【HDFS】hdfs的fsck是咋回事

有一次使用hadoop客戶端運行hadoop的fsck,客戶端報錯,顯示socket錯誤,連不上,rd童鞋恥笑說沒有配置http地址,教訓我等fsck是依靠http的一個工具,好吧,誰讓咱他媽的不懂呢,現在就來看看fsck到底是咋實現的。

elif [ "$COMMAND" = "fsck" ] ; then
  CLASS=org.apache.hadoop.hdfs.tools.DFSck
還是查看hadoop腳本,fsck工具的啓動入口在org.apache.hadoop.hdfs.tools.DFSck,
  public static void main(String[] args) throws Exception {
    // -files option is also used by GenericOptionsParser
    // Make sure that is not the first argument for fsck
    int res = -1;
    if ((args.length == 0 ) || ("-files".equals(args[0]))) 
      printUsage();
    else
      res = ToolRunner.run(new DFSck(new Configuration()), args);
    System.exit(res);
  }
從main可以看到,fsck的實現是DFSck,它實現工具類接口,重寫run方法。從構造方法看,它運行需要hdfs的配置文件,告訴它namenode的信息,還要告訴它用戶傳入的參數。這些廢話就不多說了,進去看看吧。

String proto = "http://";
          if(UserGroupInformation.isSecurityEnabled()) { 
             System.setProperty("https.cipherSuites", Krb5AndCertsSslSocketConnector.KRB5_CIPHER_SUITES.get(0));
             proto = "https://";
          }//根據是否開啓了安全屬性,選擇http協議或者https,果然是通過web
          
          final StringBuffer url = new StringBuffer(proto);
          url.append(NameNode.getInfoServer(getConf())).append("/fsck?ugi=").append(ugi.getShortUserName()).append("&path=");
	//從這裏/fsck可以看出,namenode實現了fsck的servlet,這個fsck命令行腳本只不過去向這個接口提交請求。
          String dir = "/";
          // find top-level dir first
          for (int idx = 0; idx < args.length; idx++) {
            if (!args[idx].startsWith("-")) { dir = args[idx]; break; }
          }
          url.append(URLEncoder.encode(dir, "UTF-8"));
          for (int idx = 0; idx < args.length; idx++) {
            if (args[idx].equals("-move")) { url.append("&move=1"); }
            else if (args[idx].equals("-delete")) { url.append("&delete=1"); }
            else if (args[idx].equals("-files")) { url.append("&files=1"); }
            else if (args[idx].equals("-openforwrite")) { url.append("&openforwrite=1"); }
            else if (args[idx].equals("-blocks")) { url.append("&blocks=1"); }
            else if (args[idx].equals("-locations")) { url.append("&locations=1"); }
            else if (args[idx].equals("-racks")) { url.append("&racks=1"); }
          }
          URL path = new URL(url.toString());
          SecurityUtil.fetchServiceTicket(path);
          URLConnection connection = path.openConnection();
          InputStream stream = connection.getInputStream();
從上面的代碼可以看出,這個工具類實現比較簡單,就是調用namenode的fsck這個接口,採用servlet的方式,然後把用戶的參數拼成url去提交request。然後拿到結果打印到屏幕上。我擦,當時不配http地址當然沒法執行了啊!看一下getInfoServer方法吧就知道了。

──────────

→ **作答要求**: 請根據這篇談 HDFS fsck 實現的文章回答:fsck 工具的啓動入口是哪個類? 接下來的列表是另一份獨立的資料。

→ **所示資料**:
──────────

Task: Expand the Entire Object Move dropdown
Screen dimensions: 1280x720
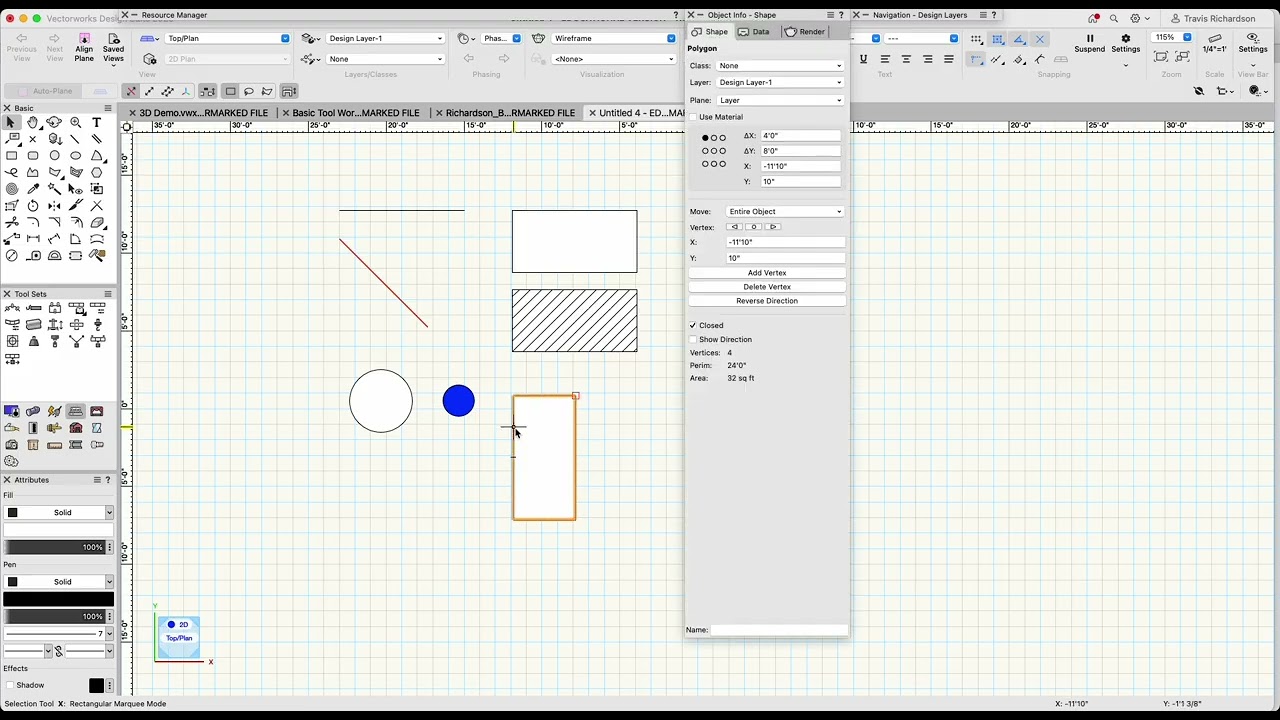Action: click(x=785, y=211)
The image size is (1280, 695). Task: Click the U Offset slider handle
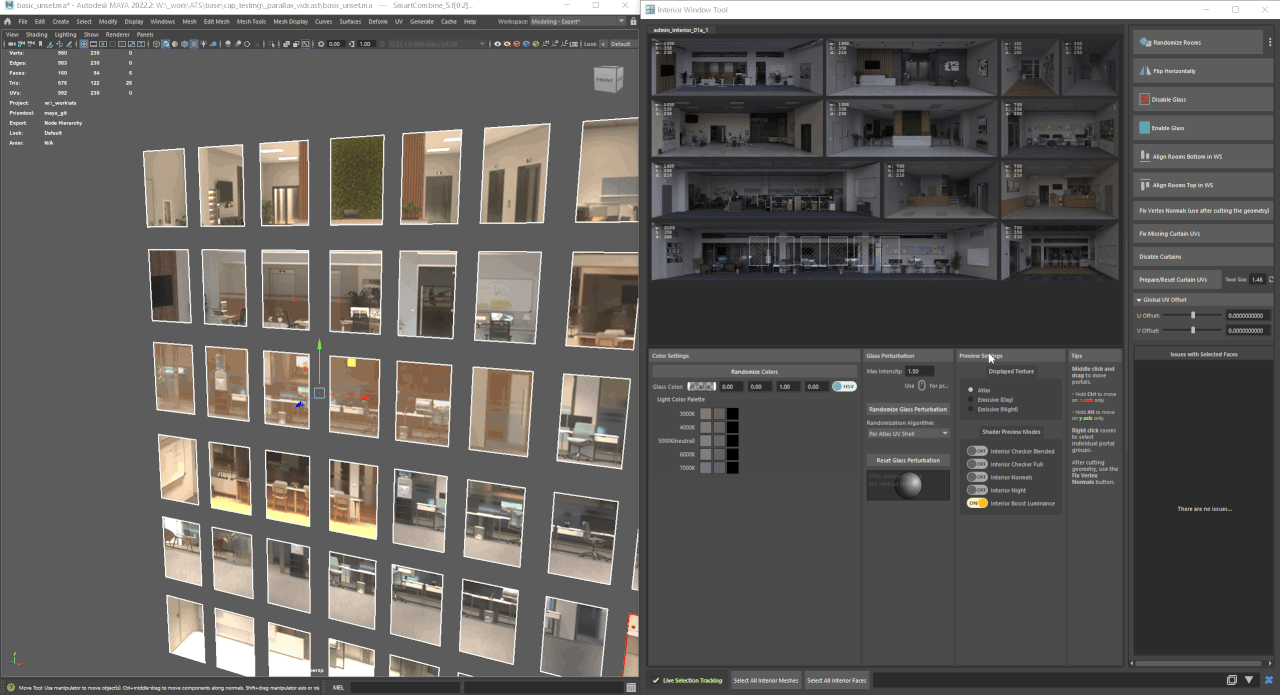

──────────

→ **完成解答**: org.apache.hadoop.hdfs.tools.DFSck